Agelaus of Naupactus (Ἀγέλαος) was a leading official in the Aetolian League, renowned for his efforts to promote peace in Naupactus. He was notably an advocate of the concept of brotherhood among all Greeks.

Despite being more famous as a general, it is said that his diplomatic skills were even more prominent. He is first mentioned when in 221 BC he negotiated an alliance between the Illyrian chief Scerdilaidas and the Aetolians. It was through his persuasive speech that Philip V of Macedon and his allies were induced to make peace with the Aetolians after the Social War (220–217 BC) and he was elected general of the Aetolians in the following year, though his conduct in recommending peace was soon afterwards criticized by his fickle countrymen.

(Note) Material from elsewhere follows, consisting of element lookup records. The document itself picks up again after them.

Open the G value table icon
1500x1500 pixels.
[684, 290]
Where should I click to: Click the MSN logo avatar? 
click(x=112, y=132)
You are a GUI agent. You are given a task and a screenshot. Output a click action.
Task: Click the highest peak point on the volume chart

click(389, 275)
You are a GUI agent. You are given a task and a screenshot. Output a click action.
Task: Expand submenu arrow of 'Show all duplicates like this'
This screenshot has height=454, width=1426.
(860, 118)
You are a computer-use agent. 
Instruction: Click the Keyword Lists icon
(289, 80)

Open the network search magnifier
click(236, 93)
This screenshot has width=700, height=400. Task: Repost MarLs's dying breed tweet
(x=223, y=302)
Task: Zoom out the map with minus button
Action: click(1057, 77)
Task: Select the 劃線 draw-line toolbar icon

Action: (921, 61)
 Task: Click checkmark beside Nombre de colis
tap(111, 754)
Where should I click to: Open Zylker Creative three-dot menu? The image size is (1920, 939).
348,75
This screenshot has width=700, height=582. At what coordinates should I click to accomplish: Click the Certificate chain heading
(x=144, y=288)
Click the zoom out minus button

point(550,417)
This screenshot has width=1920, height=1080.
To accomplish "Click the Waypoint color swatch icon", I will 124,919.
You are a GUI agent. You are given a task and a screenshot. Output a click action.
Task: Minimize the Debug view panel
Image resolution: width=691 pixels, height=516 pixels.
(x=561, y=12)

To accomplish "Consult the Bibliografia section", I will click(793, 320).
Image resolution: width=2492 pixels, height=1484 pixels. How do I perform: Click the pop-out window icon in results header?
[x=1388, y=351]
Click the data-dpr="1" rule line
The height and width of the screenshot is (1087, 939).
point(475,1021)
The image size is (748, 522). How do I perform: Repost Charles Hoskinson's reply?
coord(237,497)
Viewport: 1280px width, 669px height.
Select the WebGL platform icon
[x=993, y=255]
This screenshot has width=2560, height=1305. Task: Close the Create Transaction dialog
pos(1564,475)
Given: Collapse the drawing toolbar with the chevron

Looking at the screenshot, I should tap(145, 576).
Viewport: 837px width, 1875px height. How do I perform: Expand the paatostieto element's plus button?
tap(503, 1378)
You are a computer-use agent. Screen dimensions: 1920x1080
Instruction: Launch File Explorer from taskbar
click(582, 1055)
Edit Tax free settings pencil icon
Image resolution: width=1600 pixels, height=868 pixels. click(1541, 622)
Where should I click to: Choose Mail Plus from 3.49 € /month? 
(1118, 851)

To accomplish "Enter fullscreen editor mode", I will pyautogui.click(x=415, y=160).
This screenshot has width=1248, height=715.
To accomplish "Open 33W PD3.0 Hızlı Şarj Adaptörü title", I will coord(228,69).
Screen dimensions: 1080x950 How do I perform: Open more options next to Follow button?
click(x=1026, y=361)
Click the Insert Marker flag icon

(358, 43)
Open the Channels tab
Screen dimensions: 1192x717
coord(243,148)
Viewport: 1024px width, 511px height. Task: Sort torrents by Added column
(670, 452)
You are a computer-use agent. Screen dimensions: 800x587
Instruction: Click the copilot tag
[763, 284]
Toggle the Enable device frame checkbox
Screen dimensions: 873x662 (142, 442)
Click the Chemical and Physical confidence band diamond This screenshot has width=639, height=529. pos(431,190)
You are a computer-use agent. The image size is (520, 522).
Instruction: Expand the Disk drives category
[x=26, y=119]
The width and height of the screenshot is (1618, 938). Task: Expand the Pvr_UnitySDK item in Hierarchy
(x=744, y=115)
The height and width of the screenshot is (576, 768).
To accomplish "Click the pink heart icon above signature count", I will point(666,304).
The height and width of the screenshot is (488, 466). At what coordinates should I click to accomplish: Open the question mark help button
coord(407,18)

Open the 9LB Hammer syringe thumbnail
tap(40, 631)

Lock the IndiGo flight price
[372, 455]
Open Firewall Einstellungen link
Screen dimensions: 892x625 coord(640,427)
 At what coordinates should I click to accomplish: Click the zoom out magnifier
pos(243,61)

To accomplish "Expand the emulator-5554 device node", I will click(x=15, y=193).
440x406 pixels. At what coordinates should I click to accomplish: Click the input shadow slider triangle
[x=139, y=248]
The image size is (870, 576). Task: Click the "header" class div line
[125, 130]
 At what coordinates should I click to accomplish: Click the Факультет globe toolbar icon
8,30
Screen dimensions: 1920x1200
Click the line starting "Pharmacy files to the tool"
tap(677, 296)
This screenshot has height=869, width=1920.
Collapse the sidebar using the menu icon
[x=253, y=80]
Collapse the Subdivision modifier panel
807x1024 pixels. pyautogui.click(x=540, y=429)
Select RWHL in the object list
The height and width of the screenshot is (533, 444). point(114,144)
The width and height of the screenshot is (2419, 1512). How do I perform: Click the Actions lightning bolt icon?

Polybius quotes Agelaus as having given the following speech in favour of peace:

 The best thing of all is that the Greeks should not go to war with each other at all, but give the gods hearty thanks if by all speaking with one voice, and joining hands like people crossing a stream, they may be able to repel the attacks of barbarians and save themselves and their cities. But if this is altogether impossible, in the present juncture at least we ought to be unanimous and on our guard, when we see the bloated armaments and the vast proportions assumed by the war in the west. For even now it is evident to any one who pays even a moderate attention to public affairs, that whether the Carthaginians conquer the Romans, or the Romans the Carthaginians, it is in every way improbable that the victors will remain contented with the empire of Sicily and Italy. They will move forward: and will extend their forces and their designs farther than we could wish. Wherefore, I beseech you all to be on your guard against the danger of the crisis, and above all you, O King. You will do this, if you abandon the policy of weakening the Greeks, and thus rendering them an easy prey to the invader; and consult on the contrary for their good as you would for your own person, and have a care for all parts of Greece alike, as part and parcel of your own domains. If you act in this spirit, the Greeks will be your warm friends and faithful coadjutors in all your undertakings; while foreigners will be less ready to form designs against you, seeing with dismay the firm loyalty of the Greeks. If you are eager for action, turn your eyes to the west, and let your thoughts dwell upon the wars in Italy. Wait with coolness the turn of events there, and seize the opportunity to strike for universal dominion. Nor is the present crisis unfavourable for such a hope. But I entreat you to postpone your controversies and wars with the Greeks to a time of greater tranquillity; and make it your supreme aim to retain the power of making peace or war with them at your own will. For if once you allow the clouds now gathering in the west to settle upon Greece, I fear exceedingly that the power of making peace or war, and in a word all these games which we are now playing against each other, will be so completely knocked out of the hands of us all, that we shall be praying heaven to grant us only this power of making war or peace with each other at our own will and pleasure, and of settling our own disputes.